[Pixel coordinate grounding data]
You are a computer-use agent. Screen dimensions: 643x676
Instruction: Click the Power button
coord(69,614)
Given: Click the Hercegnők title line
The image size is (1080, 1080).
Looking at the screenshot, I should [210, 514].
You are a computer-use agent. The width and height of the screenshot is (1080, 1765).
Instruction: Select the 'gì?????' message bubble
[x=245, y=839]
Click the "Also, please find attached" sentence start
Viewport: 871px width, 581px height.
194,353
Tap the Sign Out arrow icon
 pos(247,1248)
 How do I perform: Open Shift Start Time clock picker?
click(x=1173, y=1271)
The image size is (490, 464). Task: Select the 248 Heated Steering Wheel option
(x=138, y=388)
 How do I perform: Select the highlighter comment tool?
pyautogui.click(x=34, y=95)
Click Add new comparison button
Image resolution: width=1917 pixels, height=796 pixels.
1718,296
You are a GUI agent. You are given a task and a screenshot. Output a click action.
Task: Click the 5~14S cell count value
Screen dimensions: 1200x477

*Try it*. Sift the data above for lines with "dimensions", then copy each one.

*Finished task*.
You are a computer-use agent. Screen dimensions: 643x676
Screen dimensions: 1200x477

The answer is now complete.